The data:

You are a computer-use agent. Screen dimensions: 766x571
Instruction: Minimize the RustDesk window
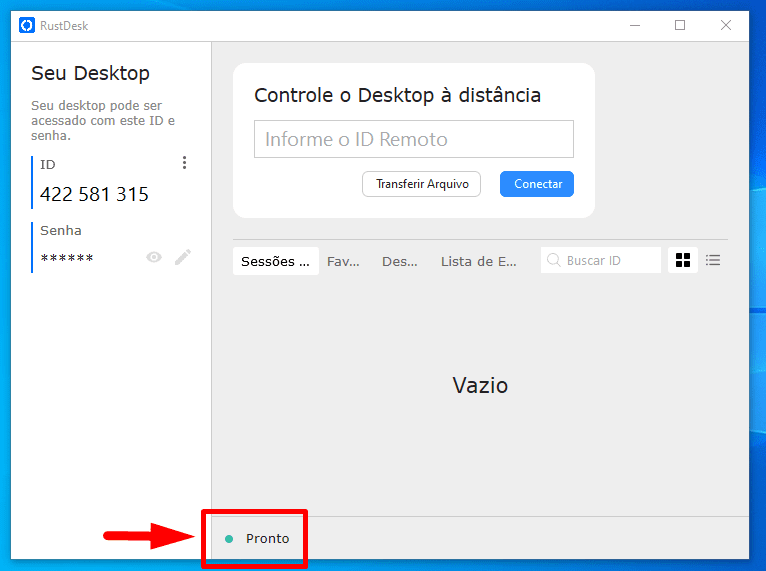point(634,25)
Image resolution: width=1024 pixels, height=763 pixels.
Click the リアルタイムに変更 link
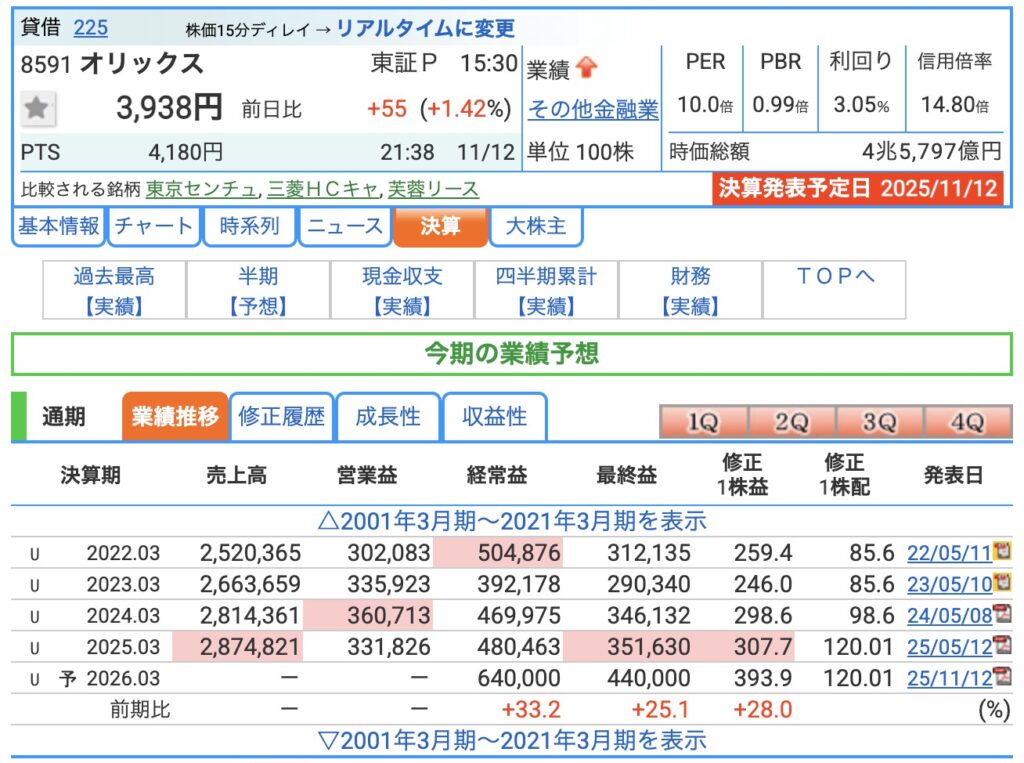(x=425, y=28)
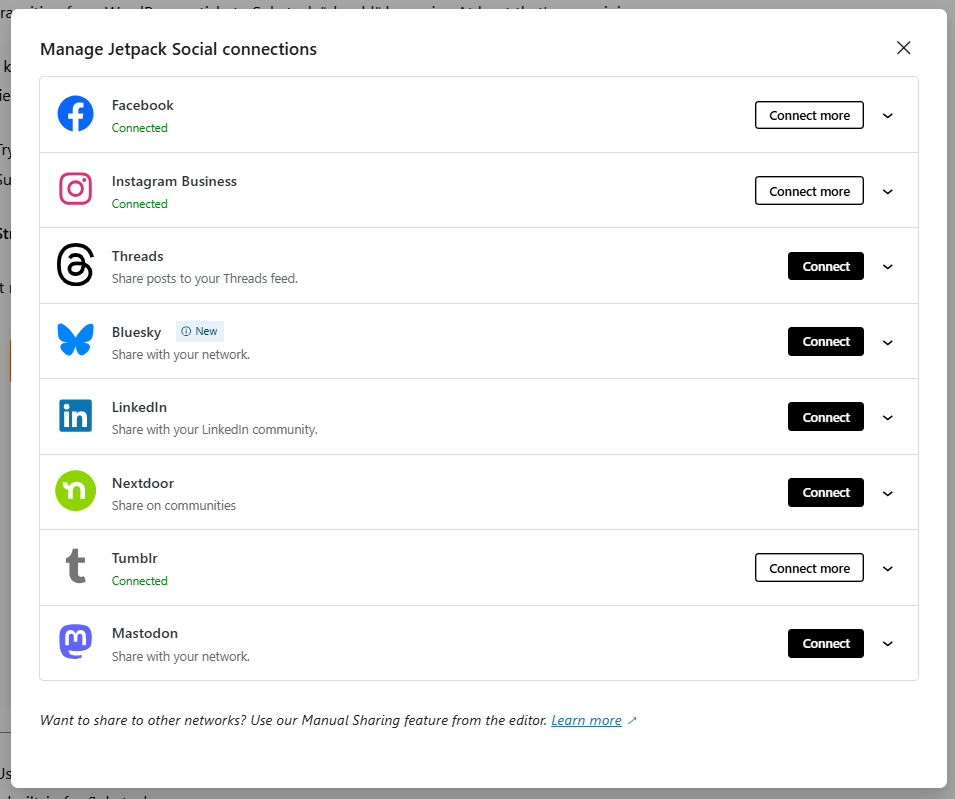Click the Facebook logo icon
Screen dimensions: 955x799
pos(75,114)
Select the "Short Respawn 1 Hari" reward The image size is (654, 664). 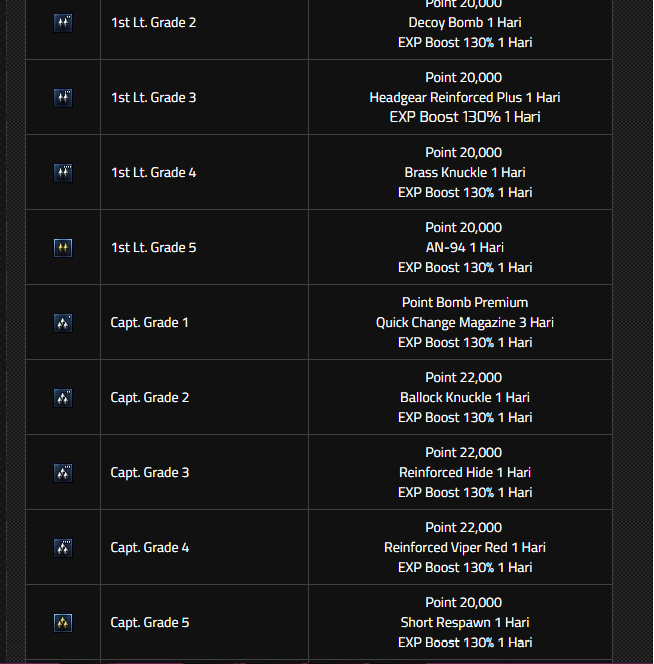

Given request: Rewrite the listing above with "Minimize" swapped for "Maximize" and every other word left as it is. Omit the pictures.

The response:
You are a computer-use agent. Screen dimensions: 766x571
Instruction: Maximize the RustDesk window
point(634,25)
Image resolution: width=1024 pixels, height=763 pixels.
Click the リアルタイムに変更 link
(x=425, y=28)
Click the Facebook logo icon
Screen dimensions: 955x799
pos(75,114)
Select the "Short Respawn 1 Hari" reward The image size is (654, 664). 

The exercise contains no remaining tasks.